Many have credited it with helping to curb CO2 emissions.
Now, according to a new study from CO2 Scorecard, a web group that monitors climate friendly economic growth, we have an estimate of just how much it helped.
The first thing to know is that there was a huge drop in CO2 emissions in 2012. Check it out — just a single month saw gains:
The group looked at the extent of coal plants shutting down on their own, versus instances in which utilities switched to natgas from coal.
They found that 160 million MWh of coal power was substituted by natural gas, but an additional 51 million MWh of coal power was phased out thanks to, ” energy efficiency, conservation, and the mild January, February and March of 2012.”
In some regions, declines in coal use actually exceeded increases in natgas.
Meanwhile, natgas actually increased CO2 emissions when it replaced hydro, nuclear and renewables (which of course release zero emissions), cancelling gains from coal to the tune of 25%-30% (or 24 million tons).
Finally, 87 million tons worth of the decline can be chalked up to gains in transportation and industry:
The transportation sector cut 39 million tons (19%) as a result of two phenomena—people are driving less, and when they drive they tend to drive fuel efficient cars. The residential and commercial sectors shaved off an additional 48 million tons, reflecting the effects of energy efficiency, conservation and the mild winter of 2012.

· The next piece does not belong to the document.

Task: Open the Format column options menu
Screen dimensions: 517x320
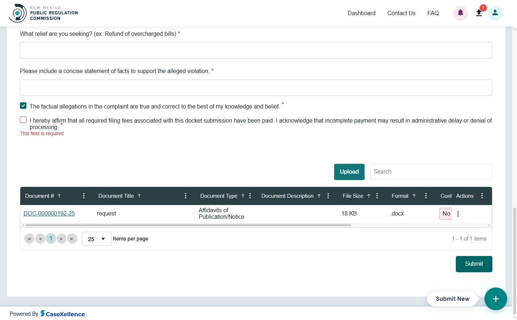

In sum, we get this chart crediting natural gas with 26% of the total reductions in 2012 — just behind the overall decline in coal for the aforementioned reasons at 27%.
In an interview, author Shakeb Asfah said the study did not look at whether gains from natural gas may have been offset by fugitive methane emissions from gas wells, pipelines and compressor stations. The extent of methane releases from natgas infrastructure remains highly controversial and Asfah says an upcoming study will attempt to reckon the range of data on that phenomenon.
In any event, he said, the government must be doing more to put a price on carbon.